Active Learning : An approach to training machine learning models efficiently

Training a machine learning model to give accurate results requires crunching huge amounts of labelled data in it. Data being naturally unlabelled, need ‘experts’ who can scan through the data and tag them with correct labels. To perform topic-specific data labelling, for example, classifying diseases based on their type, would definitely require a doctor or someone with a medical background to label the data. Getting such topic-specific experts to label data can get difficult and quite expensive. Also, doing this for many machine learning projects is impractical. Active learning can help here.

What is Active Learning

Active learning is a type of semi-supervised machine learning, which aids in reducing the amount of labeled data required to train a model. In active learning, the model focuses only on data that the model is confused about and requests the experts to label them. The model later trains a bit more on the small amount of labeled data, and repeats the same for such confusing data labeling.

Active learning, in short, prioritizes confusing samples that need labeling. This enables models to learn faster, and allows experts to skip labeling data that is not a priority, and to provide the model with the most useful information on the confused samples.
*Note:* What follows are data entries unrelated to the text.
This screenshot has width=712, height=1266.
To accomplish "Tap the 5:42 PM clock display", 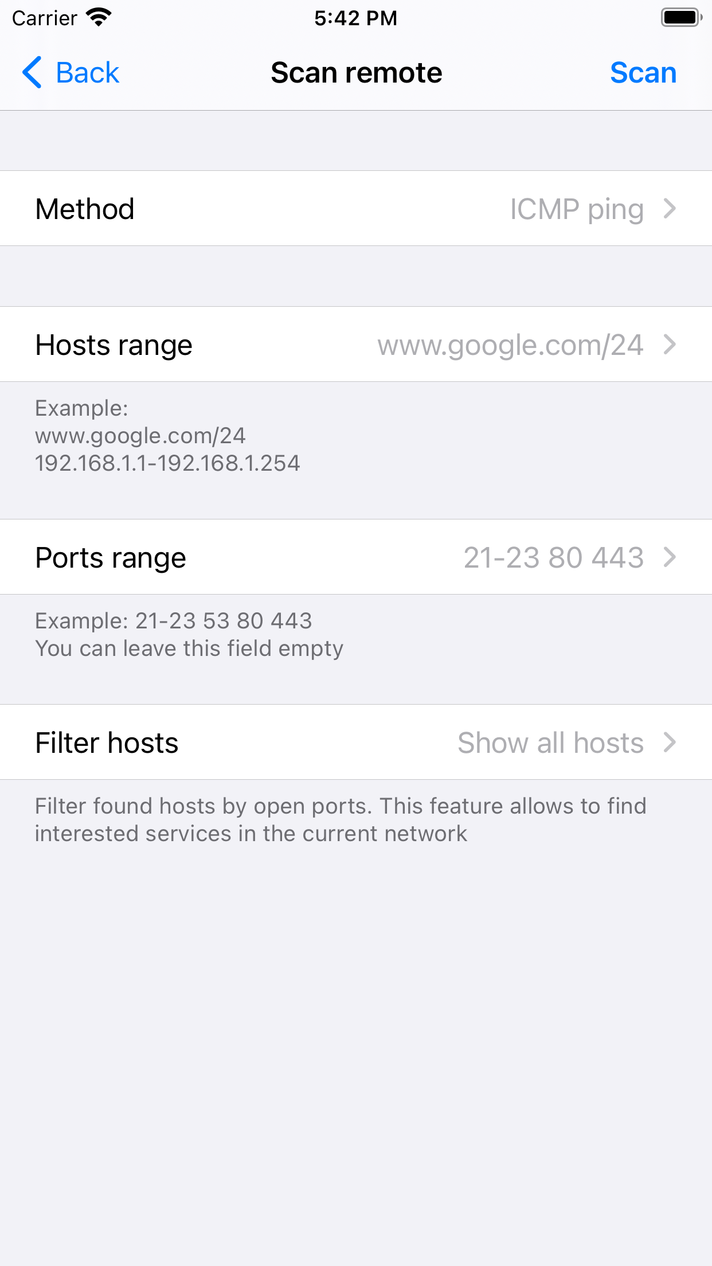I will coord(355,18).
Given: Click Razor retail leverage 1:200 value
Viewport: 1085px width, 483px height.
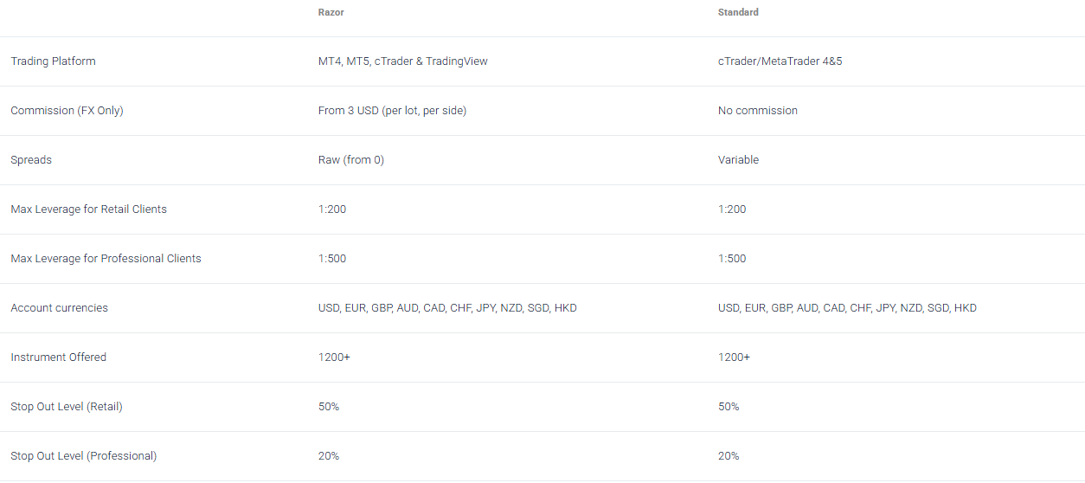Looking at the screenshot, I should (x=332, y=209).
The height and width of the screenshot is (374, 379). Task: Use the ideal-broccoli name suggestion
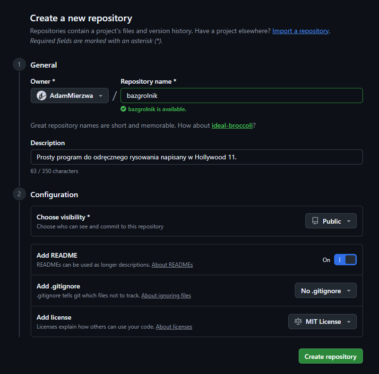232,125
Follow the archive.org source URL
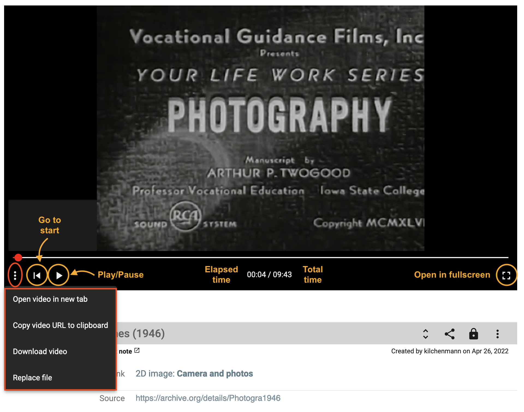Image resolution: width=524 pixels, height=412 pixels. pyautogui.click(x=208, y=398)
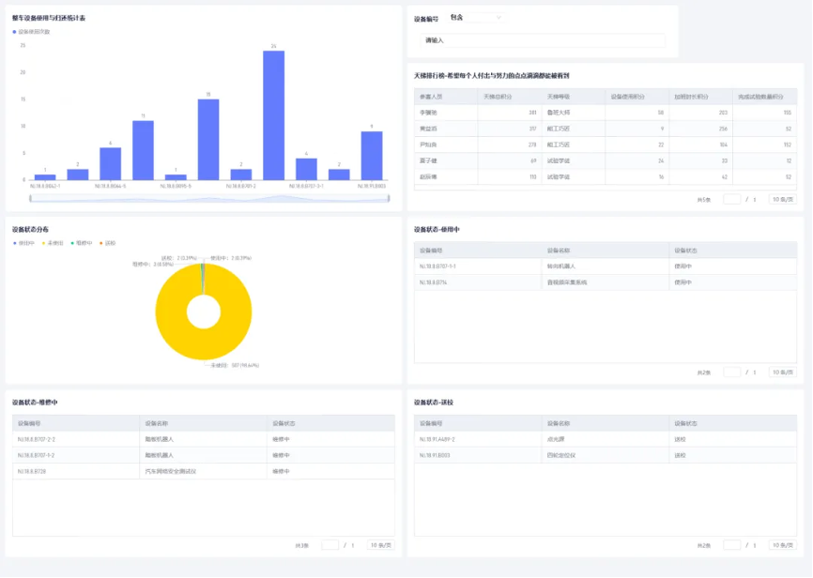813x578 pixels.
Task: Open page size dropdown in 设备状态-使用中 table
Action: tap(781, 372)
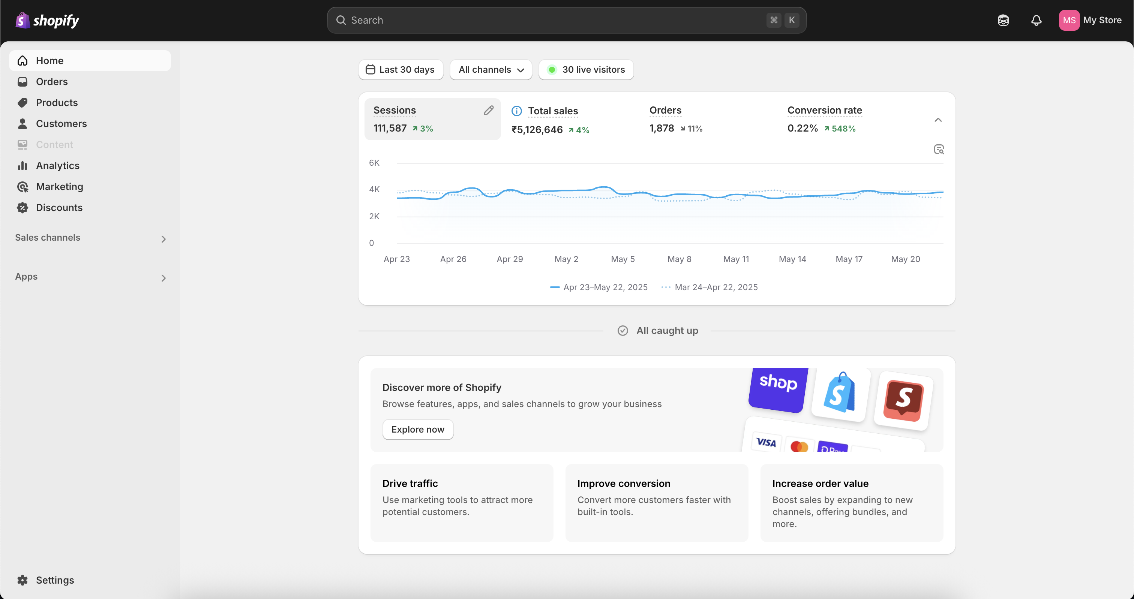This screenshot has width=1134, height=599.
Task: Click the Explore now button
Action: point(417,429)
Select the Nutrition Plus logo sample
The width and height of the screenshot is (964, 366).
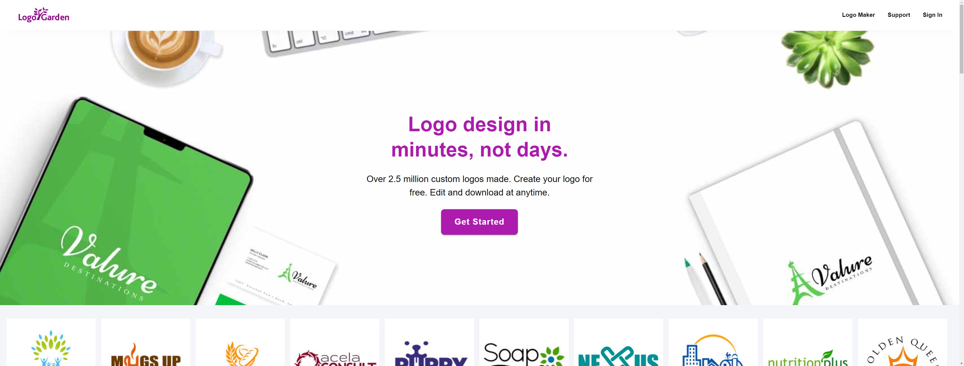(x=808, y=342)
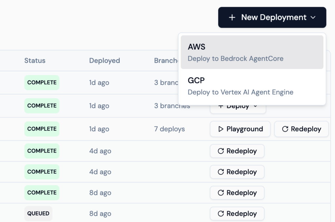Click the QUEUED status badge
The height and width of the screenshot is (222, 335).
38,213
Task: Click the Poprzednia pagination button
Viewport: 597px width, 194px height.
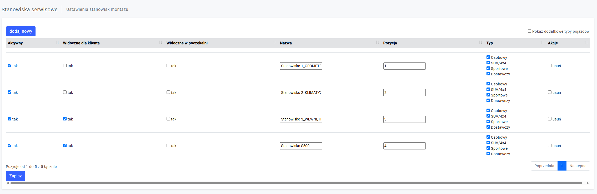Action: point(544,166)
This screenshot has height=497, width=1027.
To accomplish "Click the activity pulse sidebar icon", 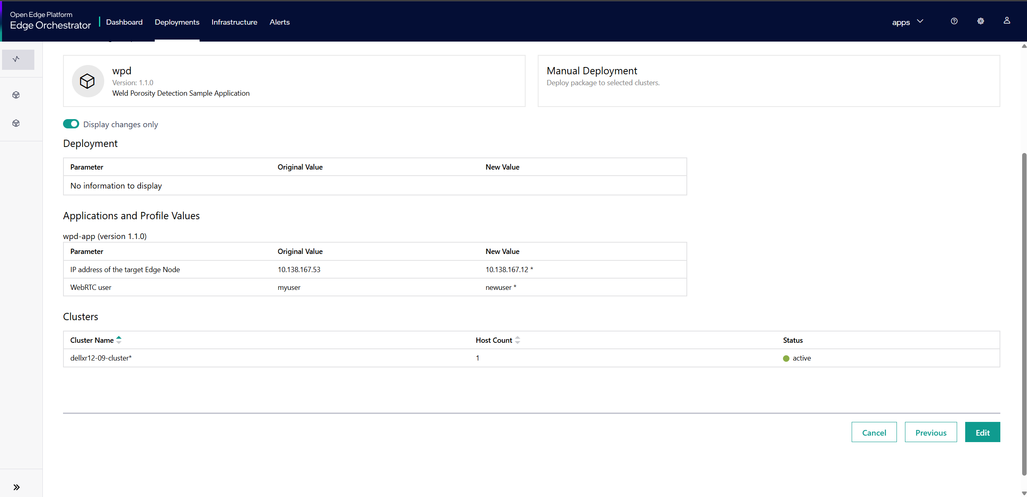I will [16, 59].
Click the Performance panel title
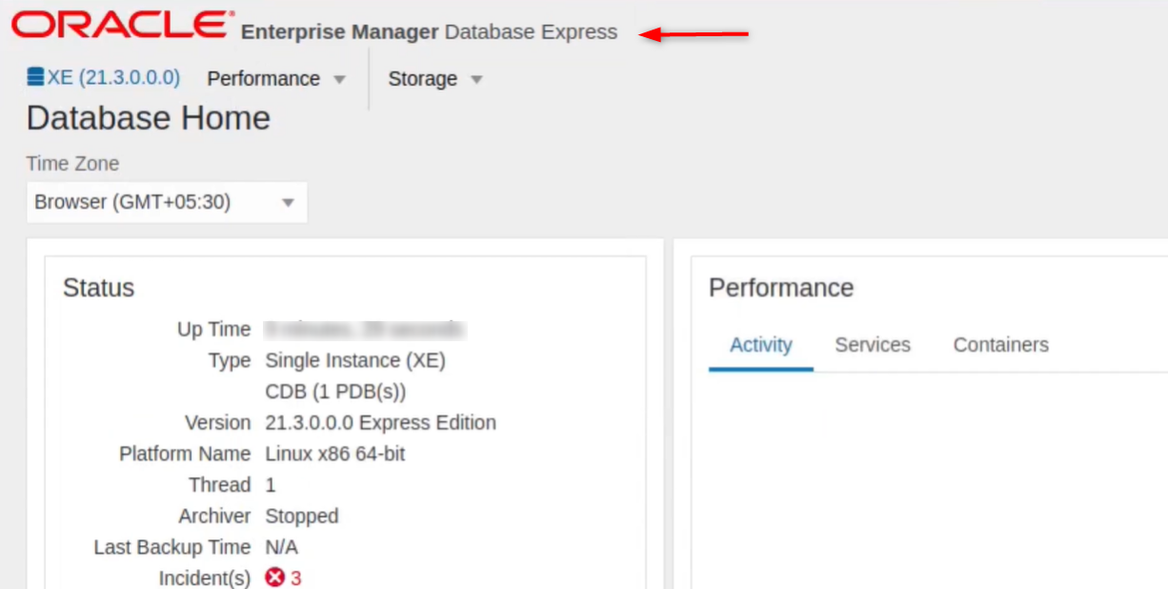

This in turn can fetch great machine learning models, as active learning can reduce the number of labels required to collect from experts.

Types of Active learning

An active learning environment includes a learner (the model being trained), huge amount of raw and unlabelled data, and the expert (the person/system labelling the data). The role of the learner is to choose which instances or examples should be labelled. The learner’s goal is to reduce the number of labeled examples needed for an ML model to learn. On the other hand, the expert on receiving the data to be labelled, analyzes the data to determine appropriate labels for it.

There are three types of Active learning scenarios.

Query Synthesis - In such a scenario, the learner constructs examples, which are further sent to the expert for labeling.

Stream-based active learning - Here, from the stream of unlabelled data, the learner decides the instances to be labelled or choose to discard them.

Pool-based active learning - This is the most common scenario in active learning. Here, the learner chooses only the most informative or best instances and forwards them to the expert for labelling.

Some Real-life applications of Active learning

Natural Language Processing (NLP): Most of the NLP applications require a lot of labelled data such as POS (Parts-of-speech) tagging, NER (Named Entity Recognition), and so on. Also, there is a huge cost incurred in labelling this data. Thus, using active learning can reduce the amount of labelled data required to label.

Scene understanding in self-driving cars: Active learning can also be used in detecting objects, such as pedestrians from a video camera mounted on a moving car,a key area to ensure safety in autonomous vehicles. This can result in high levels of detection accuracy in complex and variable backgrounds.

Drug designing: Drugs are biological or chemical compounds that interact with specific ‘targets’ in the body (usually proteins, RNA or DNA) with an aim to modify their activity. The goal of drug designing is to find which compounds bind to a particular target. The data comes from large collections of compounds, vendor catalogs, corporate collections, and combinatorial chemistry. With active learning, the learner can find out the compounds that are active (binds to target) or inactive.

Active learning is still being researched using different deep learning algorithms such as CNNs and LSTMs, which act as learners in order to improve their efficiency. Also, GANs (Generative Adversarial Networks) are being implemented in the active learning framework. There are also some research papers that try to learn active learning strategies using meta-learning.